Chipping Percentage occurrence Stick King Example 1 ○ ○ ○ Example 2 ○ ○ ○ Example 3 ○ △ ○ Example 4 ○ × ○ Example 5 × ○ × Example 6 △ ○ △ Example 7 ○ △ ○ << chipping >> ○: No fusion, △: Formation of fusion, X: Generation of large amount of fusion
<< degree of occurrence >> ○: There is no percentage, △: There is percentage, ×: The percentage is accumulated
`` Stick King '' ○: no wrinkles on film, △: wrinkles on film, ×: large wrinkles on film

As shown in [Table 1], the test results of the recording medium coated with the heat-resistant protective coating according to the above embodiment vary in physical properties depending on the content change of the polydiaminosiloxane and the content change of the silicone-epoxy-acrylic intermediate. If the polydiaminosiloxane content is above a certain range, the head chipping phenomenon increases, and below a certain range, the head chipping or sticking phenomenon occurs. In addition, when the content of the silicon-epoxy-acrylic intermediate is increased, the same result as when the content of polydiaminosiloxane is changed is because the silicon-epoxy-acrylic intermediate itself is made of polydiaminosiloxane and cyclic siloxane as base. Because it becomes.

Claims (6)

A heat-resistant coating agent for bar code printing films, wherein the number of Si-O chains of the polydiaminosiloxane intermediate obtained by anionic polymerization of polydiaminosiloxane and cyclic siloxane is 32 to 248. The method according to claim 1, A heat-resistant coating agent for bar code printing films, wherein a glycidyl methacrylate is introduced at both ends of an anionic polymerized polydiaminosiloxane intermediate to produce an silicone-epoxy-acrylic intermediate by epoxide reaction. The method according to claim 2, Methyl methacrylate (MMA), methacrylic acid (MAA), and 2-hydroxyethyl methacrylate (2-HEMA) are silicone-epoxy-acrylic intermediates connected to an acrylic chain by free radical copolymerization. Heat resistant coatings for bar code printing films.

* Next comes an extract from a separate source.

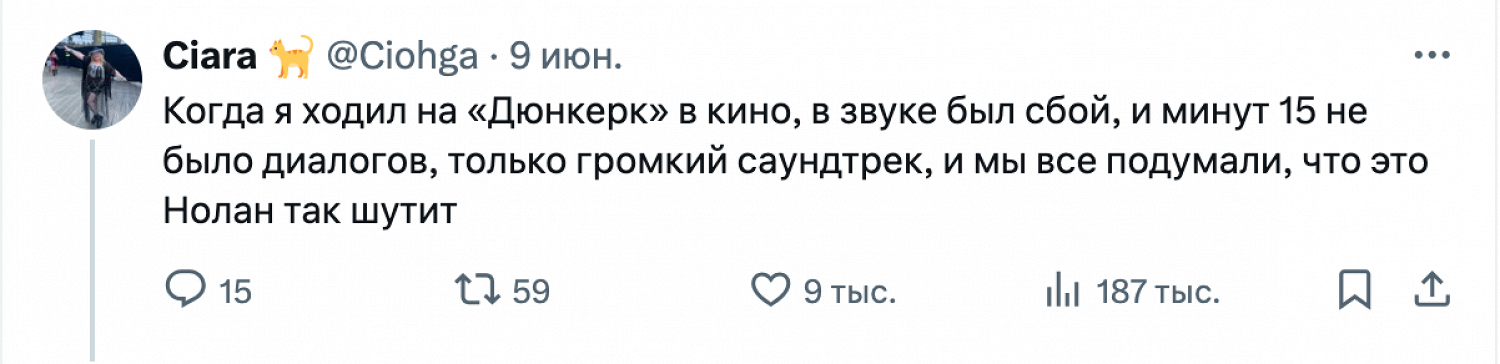Click the vertical thread line below avatar
Viewport: 1500px width, 364px height.
point(92,250)
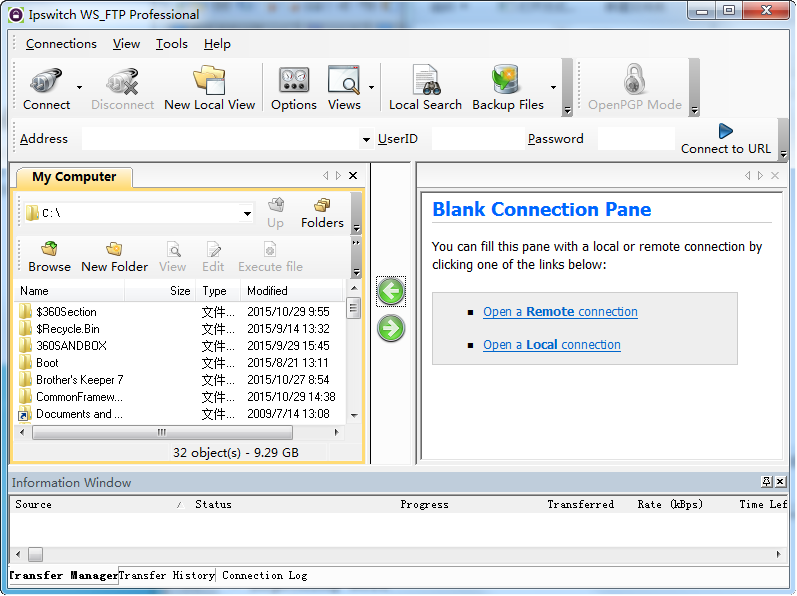
Task: Switch to the Connection Log tab
Action: click(x=264, y=576)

Anionic polymerization of the polydiaminosiloxane and the cyclic siloxane to prepare an intermediate of the polydiaminosiloxane; Preparing an silicone-epoxy-acrylic intermediate by epoxide reacting an acrylate monomer having an epoxy group at both ends of the polydiaminosiloxane intermediate; Methyl radical acrylate (MMA), methacrylic acid (MAA), 2-hydroethyl methacrylate (2-HEMA) to the silicone-epoxy-acrylic intermediate to free radical copolymerization to connect an acrylic chain to prepare a coating agent Method for producing a heat-resistant coating for barcode printing film comprising a. The method according to claim 4, The silicone-epoxy-acrylic intermediate is 50 to 250 parts by weight of methyl ethyl ketone, 50 to 250 parts by weight of toluene, 1 to 30 parts by weight of glycidyl methacrylate, 2-hydroxy based on 100 parts by weight of the polydiaminosiloxane intermediate. 1 to 30 parts by weight of oxyethyl methacrylate, the method for producing a heat-resistant coating for bar code printing films. The method according to claim 4, The coating agent (silicone-epoxy-acryl copolymer) is 50 to 300 parts by weight of methyl ethyl ketone, 50 to 300 parts by weight of toluene, 50 to 300 parts by weight of methyl methacrylate, and meta based on 100 parts by weight of the silicone-epoxy-acrylic intermediate. 1-30 weight part of acrylic acid, 1-30 weight part of 2-hydroethyl methacrylates, and 0.1-5 weight part of azobisisobutyronitrile, The manufacturing method of the heat-resistant coating agent for barcode printing films characterized by the above-mentioned.